• [REQUIREMENT 1]:
Answer these questions from the marriage advice post:
(a) After what age mark does the writer say people do not change much?
(b) Who does the post say should have gotten a divorce before looking for love elsewhere?
(c) What two percentages do the studies cited give for married women who cheat?
• [REQUIREMENT 2]: Reproduce word for word the part of the marriage advice post that opens with the words containing "This may have" and closes with "in the mirror.".

[EXCERPTED TEXT — start]

Listen, I do not think people change that much after passing the 25 year mark. You have been this way for a long time, admit it.

You say you are emotionally unavailable? I believe you and I believe this.

This may have contributed to the collapse of your marriage. Cheating by your EX was wrong and cannot be pinned on your hide. She did this. Not you. She should have gotten a divorce before looking for love elsewhere.

If you do eventually get serious, form a real LTR, an engagement and another marriage, you had better take a good look at yourself in the mirror.

I believe you are doing this, already.

Your EX needed to be validated by someone, if you did not "convincingly" step up, she had the excuse to cheat that all Waywards seek.

In reference to this Blog, Talk about Marriage, TAM, do not think that a large majority of relationships end up in cheating. The number of married women who cheat is low. Some reliable studies say 17 percent, some put it higher at 40 percent. These studies often ask this question: Have you ever cheated on a partner? This would include young person relationships, steady dating, and exclusive relationships.

[EXCERPTED TEXT — finish]
[SUPPLIED INFORMATION — start]

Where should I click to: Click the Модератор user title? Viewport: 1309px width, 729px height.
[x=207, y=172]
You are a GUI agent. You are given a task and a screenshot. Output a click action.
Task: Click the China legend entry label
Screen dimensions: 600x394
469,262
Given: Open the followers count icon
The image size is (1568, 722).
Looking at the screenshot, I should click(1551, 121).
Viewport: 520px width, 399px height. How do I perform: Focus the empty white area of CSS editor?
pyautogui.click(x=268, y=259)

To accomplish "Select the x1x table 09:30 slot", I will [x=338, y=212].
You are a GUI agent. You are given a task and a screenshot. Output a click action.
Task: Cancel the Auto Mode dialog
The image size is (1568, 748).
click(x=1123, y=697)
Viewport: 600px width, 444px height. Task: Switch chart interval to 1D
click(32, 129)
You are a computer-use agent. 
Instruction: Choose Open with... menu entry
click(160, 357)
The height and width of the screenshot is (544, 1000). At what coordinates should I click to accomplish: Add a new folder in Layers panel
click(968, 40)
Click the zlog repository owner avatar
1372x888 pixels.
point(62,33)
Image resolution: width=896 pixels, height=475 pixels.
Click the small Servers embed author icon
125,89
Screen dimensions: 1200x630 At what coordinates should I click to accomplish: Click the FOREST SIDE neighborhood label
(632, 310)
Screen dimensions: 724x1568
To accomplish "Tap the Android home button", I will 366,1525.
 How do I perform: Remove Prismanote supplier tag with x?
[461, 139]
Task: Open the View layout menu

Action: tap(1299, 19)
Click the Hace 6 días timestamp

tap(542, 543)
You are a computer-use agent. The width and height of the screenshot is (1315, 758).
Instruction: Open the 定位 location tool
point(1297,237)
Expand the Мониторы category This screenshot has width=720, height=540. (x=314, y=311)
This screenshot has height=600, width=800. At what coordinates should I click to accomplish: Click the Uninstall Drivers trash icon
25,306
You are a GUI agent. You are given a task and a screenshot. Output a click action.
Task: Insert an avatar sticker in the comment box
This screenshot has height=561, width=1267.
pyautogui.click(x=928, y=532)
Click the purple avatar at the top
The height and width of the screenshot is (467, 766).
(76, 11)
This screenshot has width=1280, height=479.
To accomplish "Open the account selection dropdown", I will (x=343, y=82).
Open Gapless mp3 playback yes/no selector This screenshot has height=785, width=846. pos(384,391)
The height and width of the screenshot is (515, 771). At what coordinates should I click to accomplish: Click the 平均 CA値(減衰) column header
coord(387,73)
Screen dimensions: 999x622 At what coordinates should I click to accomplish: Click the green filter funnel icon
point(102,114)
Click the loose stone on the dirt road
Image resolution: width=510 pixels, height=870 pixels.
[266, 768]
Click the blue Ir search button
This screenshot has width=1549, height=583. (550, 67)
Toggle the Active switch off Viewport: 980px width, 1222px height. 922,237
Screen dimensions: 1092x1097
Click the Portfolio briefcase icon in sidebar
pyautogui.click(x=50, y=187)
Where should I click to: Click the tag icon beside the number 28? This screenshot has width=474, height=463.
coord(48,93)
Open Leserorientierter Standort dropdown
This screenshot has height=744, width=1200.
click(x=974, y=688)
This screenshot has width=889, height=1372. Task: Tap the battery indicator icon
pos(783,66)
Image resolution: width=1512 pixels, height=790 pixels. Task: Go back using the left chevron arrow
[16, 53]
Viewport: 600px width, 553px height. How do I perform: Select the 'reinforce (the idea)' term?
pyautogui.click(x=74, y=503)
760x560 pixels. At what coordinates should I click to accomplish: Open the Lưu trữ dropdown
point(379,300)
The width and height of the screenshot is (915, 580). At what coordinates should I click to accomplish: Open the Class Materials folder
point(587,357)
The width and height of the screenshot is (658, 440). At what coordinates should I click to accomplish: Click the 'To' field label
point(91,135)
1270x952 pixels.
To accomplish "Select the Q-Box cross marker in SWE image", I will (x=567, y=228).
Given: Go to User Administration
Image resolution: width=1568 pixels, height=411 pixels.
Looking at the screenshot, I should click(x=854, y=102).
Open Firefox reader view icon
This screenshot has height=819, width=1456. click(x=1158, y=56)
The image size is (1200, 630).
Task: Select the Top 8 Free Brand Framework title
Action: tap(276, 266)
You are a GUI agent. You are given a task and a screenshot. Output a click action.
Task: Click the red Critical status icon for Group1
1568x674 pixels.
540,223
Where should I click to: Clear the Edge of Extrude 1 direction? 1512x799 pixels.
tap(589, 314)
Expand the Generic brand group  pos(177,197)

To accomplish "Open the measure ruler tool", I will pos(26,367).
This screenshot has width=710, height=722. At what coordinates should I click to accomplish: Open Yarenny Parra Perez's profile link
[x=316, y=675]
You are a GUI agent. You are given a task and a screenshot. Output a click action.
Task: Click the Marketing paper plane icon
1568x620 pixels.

[SUPPLIED INFORMATION — finish]

• [EXERCISE RESULT 1]:
(a) The 25 year mark.
(b) The reader's ex.
(c) 17 percent and 40 percent.

• [EXERCISE RESULT 2]:
This may have contributed to the collapse of your marriage. Cheating by your EX was wrong and cannot be pinned on your hide. She did this. Not you. She should have gotten a divorce before looking for love elsewhere.

If you do eventually get serious, form a real LTR, an engagement and another marriage, you had better take a good look at yourself in the mirror.